Am Ende des 2. Aktes fällt Morgenlicht herein, und ein Tönen beginnt! Während
die Wintersonne heraufbrennt, schwillt die Musik ins Große. Das Seelendrama
verlangt also nach dem wortlosen Ausdruck des Herzens. Auch das Auf-
tauchen fremdartiger Worte wie „jumalai" ist eine Äußerung dieses Drangs,
sprachlose Sprache zu reden. — Im 3. Akt, während der Verzauberung Michel
Hellriegels durch Wann, ertönt eine Musik, die bis zum Sturm anschwillt, dann
plötzlich abebbt und verstummt. — Ja, nicht nur das Wort sucht in diesem
Herzensdrama zu erlöschen, sondern auch das Bild!

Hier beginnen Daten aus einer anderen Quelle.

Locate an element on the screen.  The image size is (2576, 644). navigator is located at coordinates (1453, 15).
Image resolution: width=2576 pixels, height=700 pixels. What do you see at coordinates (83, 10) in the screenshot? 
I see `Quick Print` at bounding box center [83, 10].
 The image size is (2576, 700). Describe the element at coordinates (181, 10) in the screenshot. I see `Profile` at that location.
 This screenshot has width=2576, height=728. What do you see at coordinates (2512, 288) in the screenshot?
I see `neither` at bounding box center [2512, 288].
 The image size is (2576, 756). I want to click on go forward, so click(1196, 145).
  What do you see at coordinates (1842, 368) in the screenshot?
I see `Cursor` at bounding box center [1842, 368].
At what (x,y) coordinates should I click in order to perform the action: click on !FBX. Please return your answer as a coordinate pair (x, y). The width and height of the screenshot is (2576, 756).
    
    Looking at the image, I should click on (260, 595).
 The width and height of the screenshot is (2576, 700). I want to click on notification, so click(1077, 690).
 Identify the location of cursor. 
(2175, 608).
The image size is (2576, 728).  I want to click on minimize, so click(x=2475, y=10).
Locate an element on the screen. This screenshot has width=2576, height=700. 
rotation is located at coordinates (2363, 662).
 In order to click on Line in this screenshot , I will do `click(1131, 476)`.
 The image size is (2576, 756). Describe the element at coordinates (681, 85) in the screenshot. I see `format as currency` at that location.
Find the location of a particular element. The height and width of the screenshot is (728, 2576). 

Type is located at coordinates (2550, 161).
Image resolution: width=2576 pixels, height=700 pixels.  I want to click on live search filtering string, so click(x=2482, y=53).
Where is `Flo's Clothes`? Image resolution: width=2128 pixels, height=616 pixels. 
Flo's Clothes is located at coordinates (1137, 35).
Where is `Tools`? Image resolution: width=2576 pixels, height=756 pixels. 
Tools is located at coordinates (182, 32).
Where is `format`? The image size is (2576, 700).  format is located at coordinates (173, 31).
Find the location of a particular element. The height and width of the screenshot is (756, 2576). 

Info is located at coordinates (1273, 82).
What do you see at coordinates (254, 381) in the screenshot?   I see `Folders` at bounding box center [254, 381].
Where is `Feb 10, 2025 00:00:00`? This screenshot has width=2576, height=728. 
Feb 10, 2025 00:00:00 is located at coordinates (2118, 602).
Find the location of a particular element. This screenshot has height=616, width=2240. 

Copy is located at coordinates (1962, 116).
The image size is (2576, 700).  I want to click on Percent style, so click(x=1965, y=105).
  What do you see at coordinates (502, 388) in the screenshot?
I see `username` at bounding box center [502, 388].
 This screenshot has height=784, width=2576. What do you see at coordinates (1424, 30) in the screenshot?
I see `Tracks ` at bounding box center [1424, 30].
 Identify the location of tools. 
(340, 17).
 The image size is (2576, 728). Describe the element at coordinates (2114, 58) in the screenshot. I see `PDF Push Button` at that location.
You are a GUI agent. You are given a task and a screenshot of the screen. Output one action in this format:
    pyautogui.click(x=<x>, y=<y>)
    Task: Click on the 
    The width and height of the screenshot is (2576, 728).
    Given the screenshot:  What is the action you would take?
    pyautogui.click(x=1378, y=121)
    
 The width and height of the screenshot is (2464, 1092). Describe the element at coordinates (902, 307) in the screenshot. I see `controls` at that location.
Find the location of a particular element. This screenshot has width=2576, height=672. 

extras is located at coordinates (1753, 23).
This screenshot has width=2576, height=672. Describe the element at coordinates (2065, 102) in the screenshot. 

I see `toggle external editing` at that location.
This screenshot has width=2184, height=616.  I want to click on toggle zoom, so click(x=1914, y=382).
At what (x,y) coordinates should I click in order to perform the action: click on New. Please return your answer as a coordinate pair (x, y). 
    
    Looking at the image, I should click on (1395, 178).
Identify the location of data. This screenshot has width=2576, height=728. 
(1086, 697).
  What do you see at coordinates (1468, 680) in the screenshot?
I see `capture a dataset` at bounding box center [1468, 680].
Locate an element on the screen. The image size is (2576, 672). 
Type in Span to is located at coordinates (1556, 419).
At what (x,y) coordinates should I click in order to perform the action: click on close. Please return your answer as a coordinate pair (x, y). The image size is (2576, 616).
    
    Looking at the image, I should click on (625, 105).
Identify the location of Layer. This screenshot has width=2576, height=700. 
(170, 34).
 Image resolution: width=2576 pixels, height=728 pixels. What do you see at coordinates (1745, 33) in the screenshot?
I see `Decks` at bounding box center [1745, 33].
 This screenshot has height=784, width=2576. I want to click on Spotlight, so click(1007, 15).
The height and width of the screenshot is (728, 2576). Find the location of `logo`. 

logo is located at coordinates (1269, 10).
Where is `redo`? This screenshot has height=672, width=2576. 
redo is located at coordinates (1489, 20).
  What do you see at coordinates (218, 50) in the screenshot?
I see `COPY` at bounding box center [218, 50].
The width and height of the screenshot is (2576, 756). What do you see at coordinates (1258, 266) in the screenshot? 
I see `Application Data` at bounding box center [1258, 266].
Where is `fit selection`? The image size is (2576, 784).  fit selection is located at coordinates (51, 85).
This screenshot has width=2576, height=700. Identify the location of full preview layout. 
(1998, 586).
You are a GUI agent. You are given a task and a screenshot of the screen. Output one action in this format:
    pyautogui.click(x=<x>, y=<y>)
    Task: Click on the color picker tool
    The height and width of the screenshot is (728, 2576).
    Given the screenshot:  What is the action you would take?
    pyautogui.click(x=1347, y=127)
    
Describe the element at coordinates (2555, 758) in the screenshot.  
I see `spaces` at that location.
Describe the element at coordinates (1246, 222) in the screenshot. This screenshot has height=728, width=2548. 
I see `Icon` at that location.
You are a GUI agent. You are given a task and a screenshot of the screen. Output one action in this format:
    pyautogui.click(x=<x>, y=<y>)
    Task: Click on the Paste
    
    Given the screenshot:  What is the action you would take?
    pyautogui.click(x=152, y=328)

Denn am Ende steht die
Erblindung Michel Hellriegels und die rein innerliche Sicht! Das ist äußerste
Folgerichtigkeit und schweift schon jenseits der Grenzen des Dramas. — Aber
tief bleibt die Stimmung, tief das Nachklingen und die Ahnung der Einheit jen-
seits aller Zwietracht in diesem rätselhaftesten Stück Gerhart Hauptmanns.

Mit seinen Herzensdramen sind die Möglichkeiten und Gefahren dieser Form
umrissen. Die Gefahren sind nicht beseitigt, die Möglichkeiten nicht erschöpft.
Aber in der dichterischen Substanz dieser Werke tritt etwas sehr Innerliches und
sehr Deutsches zutage, und jenseits des Streites der Meinungen ist es uns allen
geschenkt.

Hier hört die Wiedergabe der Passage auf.